Comment 1 by
Heinz van Kempen
CEGT 2 is finished. We now
have 1088 game for each of the top engines. The website is updated.
http://www.husvankempen.de/nunn/
I have done some great
statistics comparing CEGT 1 and 2
and the performance on Athlon and Pentium respectively and for those who really
want to read more about a project that as already in progress for some months
now here is an explanation from my side
We think that it is
necessary to play at least one thousand games for each engine to draw any
conclusions because then we have error bars in the rating list of around + 18
ELO points what is still quite a lot.
So let us see:
CEGT 1 and 2 were played on
the same computers using a wide spectrum of all Nunn positions and some general
books. Opponents for the engines were partly different, but this alone does not
explain the huge differences you still have with only 500 games. The
differences are due to statistical aberrations, being of course even more
pronounced with only 300, 200 or 100 games for each engine.
CEGT 1 4080 games, 16 engines, 510 games for each engine
CEGT 2 5202 games, 18 engines, 578 games for each engine
totally 1088 games each for each top engine
Similarities and striking differences:
Shredder 9 dominated in
both. ELO after totally 1088 games now is exactly 50 points higher than for the
next best - Fritz 8 Bilbao
Junior 9 seemed to be second best
engines in CEGT 1 scoring 17,5 points more than Fritz 8, but then in CEGT 2 the
same Fritz 8 version scored 41 points more from the games than Junior !!!
Almost unbelievable. Now the rating from Fritz from the combined CEGTīs is 15
points superior compared to Junior
Hiarcs and Chess Tiger equally good in both CEGTīs, but it is striking that
Chess Tiger performs overall much better on Athlon than on Pentium CPUīs
Gandalf 6, really weird. Rank 4 in
CEGT 1 scoring 15.5 points more from games than Hiarcs. Only rank 9 in CEGT 2
and 23.5 points less in the overall table than Hiarcs
Ruffian 2.1.0 in both
tournaments behind most other commercials
List, only rank 10 in CEGT 1,
but number 6 in the total score of CEGT 2 after 578 games and better than
Ruffian and Gandalf in that one
ProDeo with a good performance in
both. After 1088 games for each we have 1 point rating difference between List
and ProDeo, so we will not even be able to tell after 5000 games or more which
one is the best amateur
Chessmaster Steadfast is 32 ELO
points better than CMX Yoda, but with only above 500 points for each setting it
would not be correct to claim that it is better. Believe it or not, just look
at the error bars
SOS 5 started furiously in CEGT
1 and for a long time this seemed to be the best amateur. But after 400, 600,
800 games it dropped and dropped and now Fruit is ahead of SOS, because it
performed the better the longer the tournaments lasted.
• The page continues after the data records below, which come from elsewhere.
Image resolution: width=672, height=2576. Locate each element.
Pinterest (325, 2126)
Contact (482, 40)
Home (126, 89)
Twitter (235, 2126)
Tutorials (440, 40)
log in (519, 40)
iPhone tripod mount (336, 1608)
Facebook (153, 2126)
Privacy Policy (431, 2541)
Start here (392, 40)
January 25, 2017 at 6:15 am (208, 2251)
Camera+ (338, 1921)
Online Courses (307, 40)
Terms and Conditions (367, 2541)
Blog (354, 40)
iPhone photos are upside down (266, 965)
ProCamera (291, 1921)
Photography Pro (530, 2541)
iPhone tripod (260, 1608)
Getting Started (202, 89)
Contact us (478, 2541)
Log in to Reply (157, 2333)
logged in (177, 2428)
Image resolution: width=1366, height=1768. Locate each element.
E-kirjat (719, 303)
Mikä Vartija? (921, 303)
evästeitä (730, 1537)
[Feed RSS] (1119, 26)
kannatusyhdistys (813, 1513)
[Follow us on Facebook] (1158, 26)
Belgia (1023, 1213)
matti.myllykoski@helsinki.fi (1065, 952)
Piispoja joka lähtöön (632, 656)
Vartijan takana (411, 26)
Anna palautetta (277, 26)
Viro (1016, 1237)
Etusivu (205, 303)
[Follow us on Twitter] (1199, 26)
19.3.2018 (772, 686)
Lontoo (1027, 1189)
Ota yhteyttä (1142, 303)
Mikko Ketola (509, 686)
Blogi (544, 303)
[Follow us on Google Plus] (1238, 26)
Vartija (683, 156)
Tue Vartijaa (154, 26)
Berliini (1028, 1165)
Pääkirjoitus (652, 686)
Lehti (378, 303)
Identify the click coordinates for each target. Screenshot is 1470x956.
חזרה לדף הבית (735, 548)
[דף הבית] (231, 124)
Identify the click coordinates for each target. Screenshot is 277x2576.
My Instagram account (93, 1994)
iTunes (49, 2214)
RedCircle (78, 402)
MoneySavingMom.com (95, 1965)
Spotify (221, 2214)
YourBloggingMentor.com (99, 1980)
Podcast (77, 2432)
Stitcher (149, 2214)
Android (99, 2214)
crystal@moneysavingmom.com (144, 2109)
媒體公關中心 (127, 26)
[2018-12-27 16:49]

Anyway after 1088 games
SOS 5 is still ahead of Aristarch, what means considerable improvement over SOS
4 still.
After seeing all this we do
not dare to draw any conclusions at all for those engines where we have only
above 500 games so far.
Considering all this and no
matter of the time control, maybe Blitz, maybe the longer time controls we are
using, it is for example absurd to state after only 100 games that Engine X is
improved by 50 ELO points or that it could already be seen that a new version
is not better than the previous one
Let me give an example:
You have Engine X version
3.0 and play 100 games against different opponents and you have Engine X
version 4.0 and you play 100 games under the same conditions. Then you get the
same rating for both and claim that there is no improvement. You repeat this
and play again 100 games for both and found that the new one is 120 points
better and you are enthusiastic about the improvement and you play a third time
and now the old version is 120 ELO points better and you are disappointed. But
when you look at the error bars you find that all the results are statistically
in the normal range, because error bars with 100 games for an engine version
are +60. And then there are still 5% that still drop out of those statistical
normal results.
Can you then understand how
hard it is to come to any conclusions at all?
This is why we are
continuing to investigate the "truth" and do not post quick
sensational results after only 50 or 100 games for a new engine and it may
happen (when we will not lose our energy) that we will soon even have 1500 or
2000 games for the top commercials and at least 1000 for more and more top
amateurs, what should be
a minimum.
On the other hand something
like this seems to be crazy for normal people, but some of you will understand
that it is a lot of fun to run those engine tournaments and probably we will
continue a few months more.
Anyway we should stop
before the men with the white gowns will come with the straitjackets.